START DATA FOR THIS EXERCISE

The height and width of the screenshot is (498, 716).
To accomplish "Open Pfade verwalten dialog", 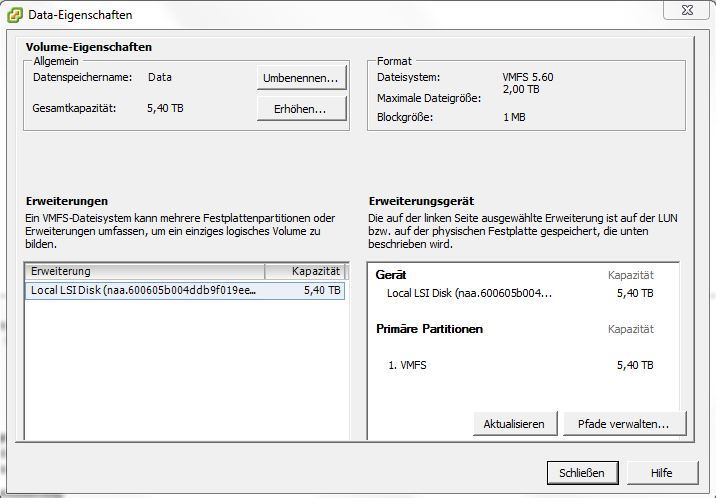I will tap(624, 424).
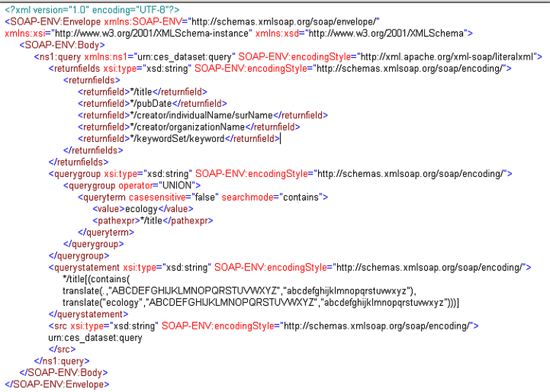550x392 pixels.
Task: Click the casesensitive "false" attribute value
Action: (204, 197)
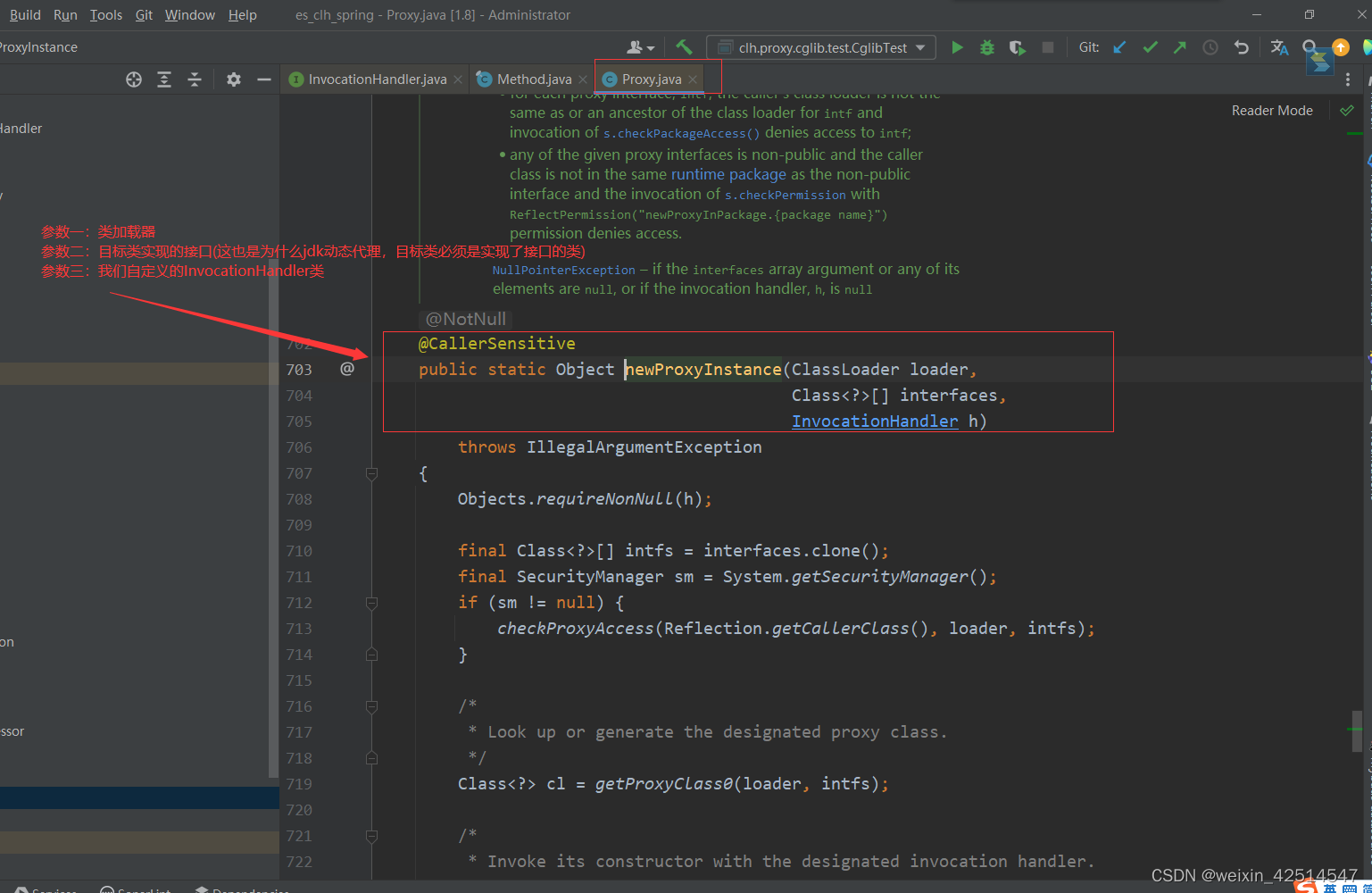The width and height of the screenshot is (1372, 893).
Task: Follow the InvocationHandler link in the method signature
Action: coord(875,421)
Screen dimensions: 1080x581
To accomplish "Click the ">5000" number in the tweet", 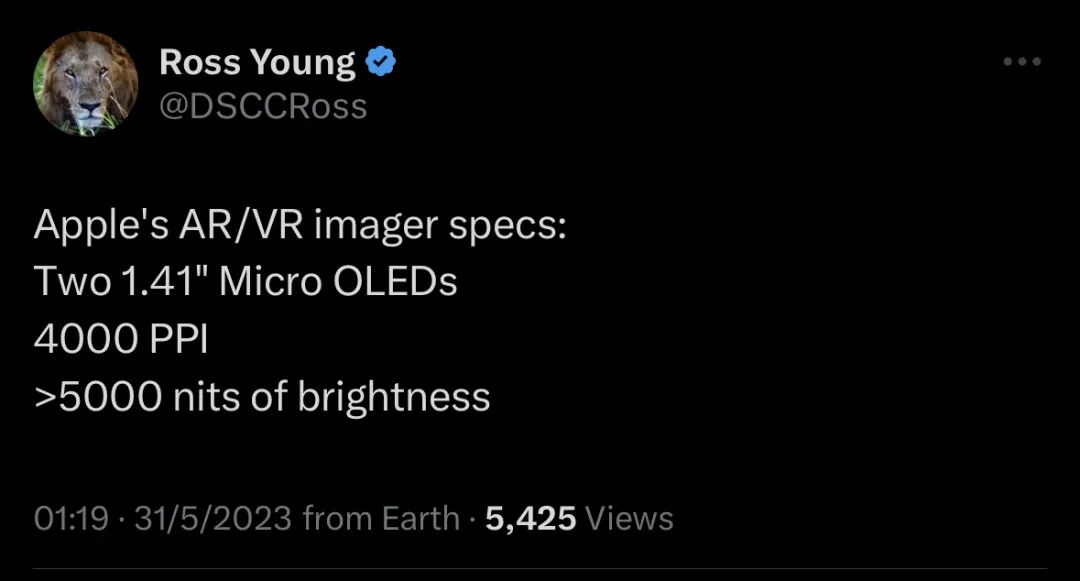I will coord(97,397).
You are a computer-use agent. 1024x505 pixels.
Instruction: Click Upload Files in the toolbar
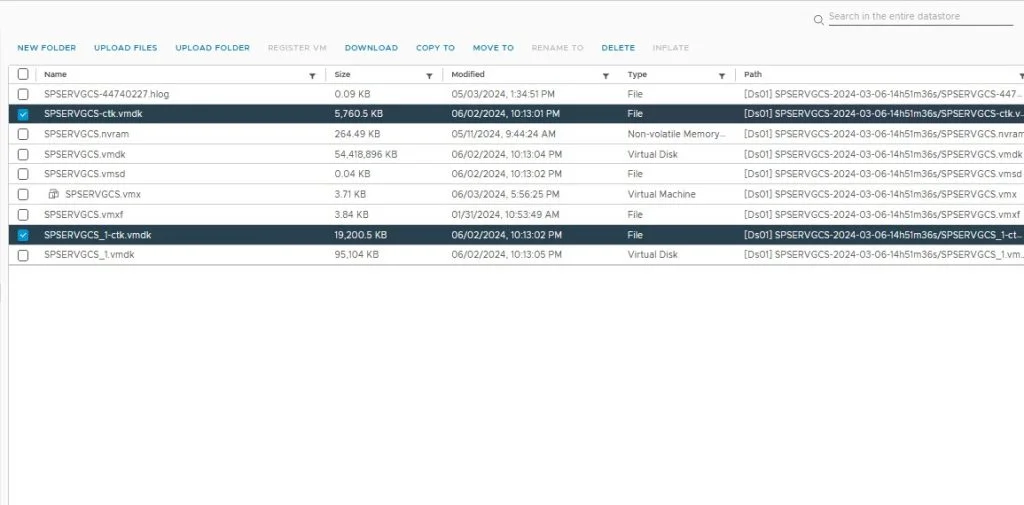coord(125,48)
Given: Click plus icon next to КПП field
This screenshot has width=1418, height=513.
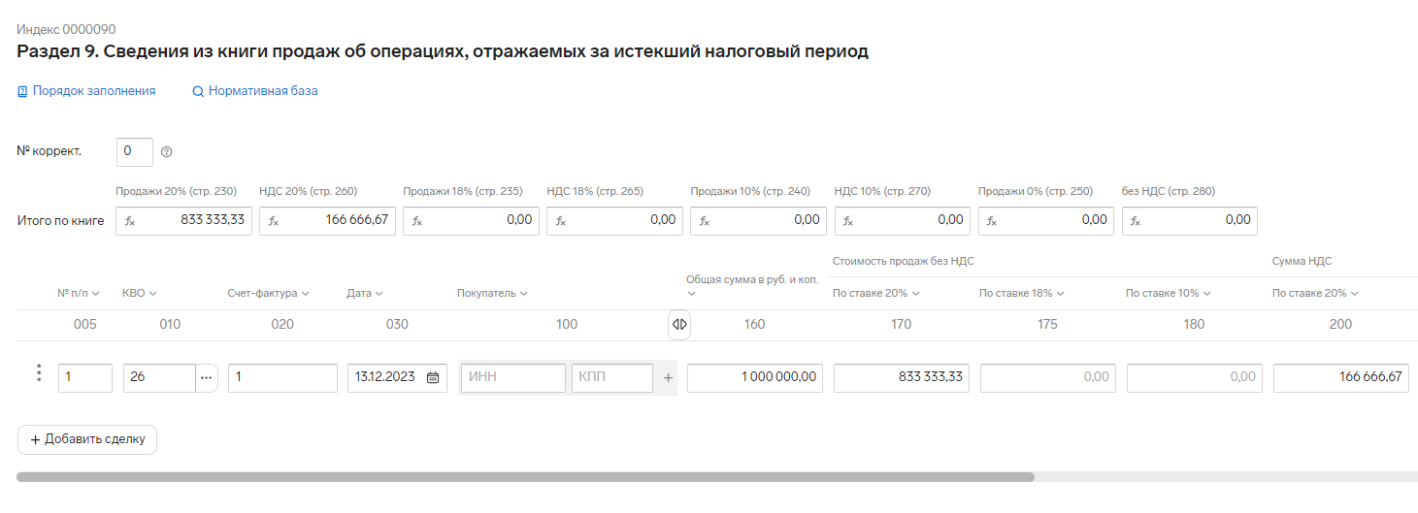Looking at the screenshot, I should (668, 378).
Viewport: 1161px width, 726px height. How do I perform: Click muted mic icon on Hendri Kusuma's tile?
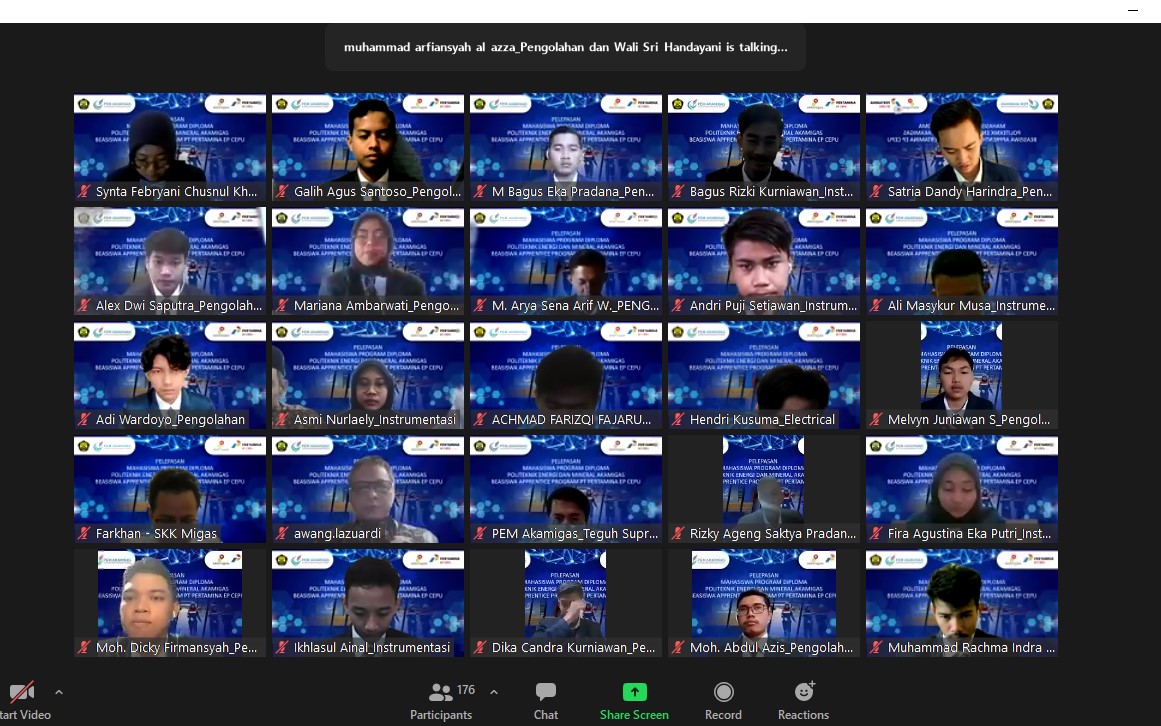pos(679,420)
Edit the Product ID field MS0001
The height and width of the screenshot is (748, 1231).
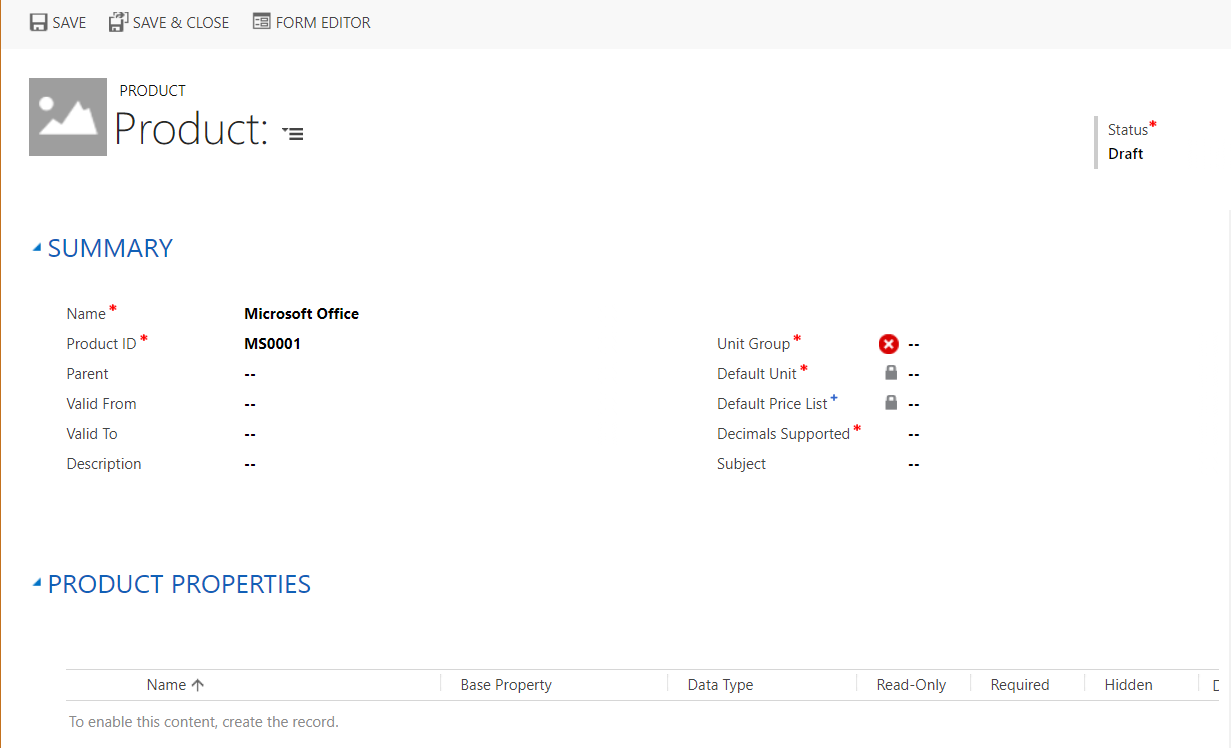click(x=272, y=344)
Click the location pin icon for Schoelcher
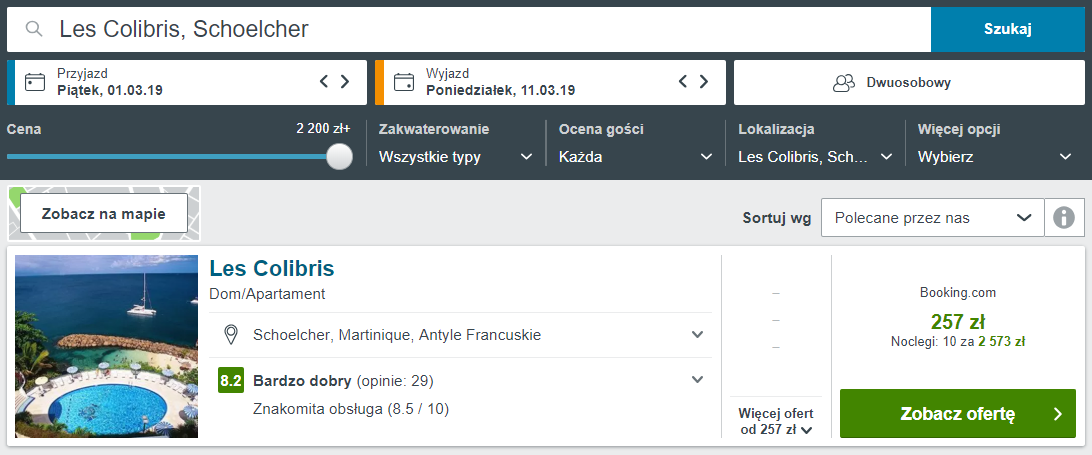 (x=231, y=334)
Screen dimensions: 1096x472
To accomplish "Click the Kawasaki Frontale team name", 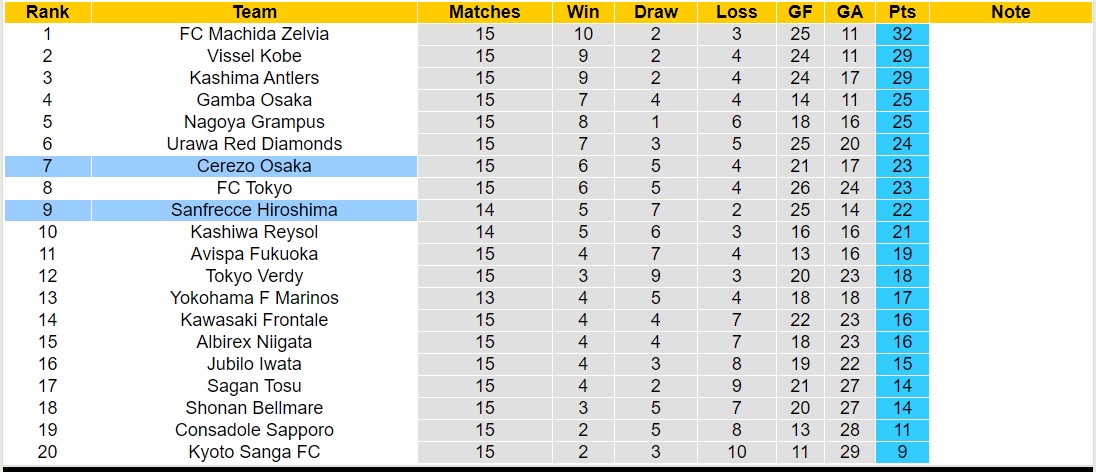I will pos(254,320).
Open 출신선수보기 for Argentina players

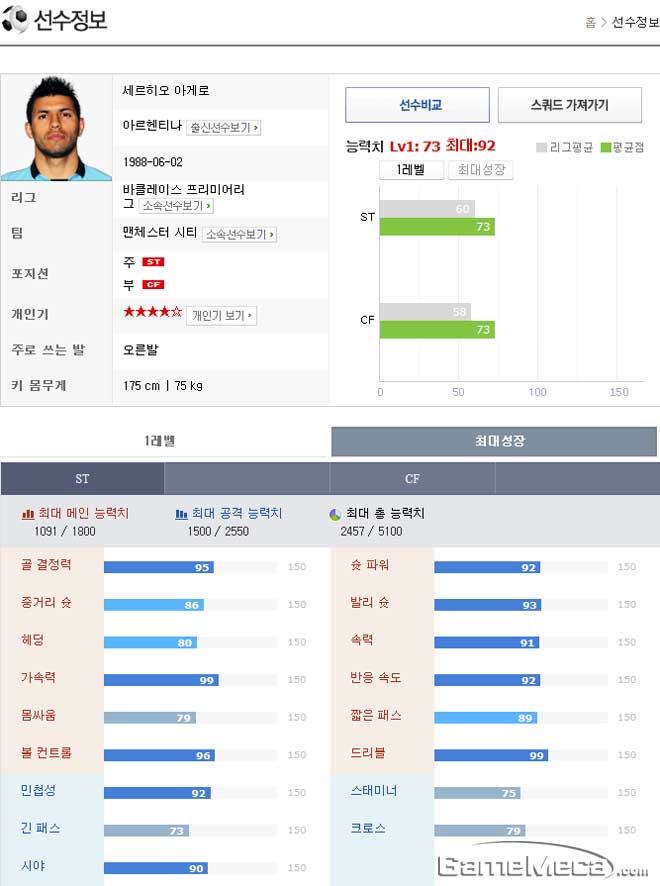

END DATA FOR THIS EXERCISE

● INSTRUCTIONS TO FOLLOW:
Report how many lines above hold "field", number only.

● EXERCISE SOLUTION:
2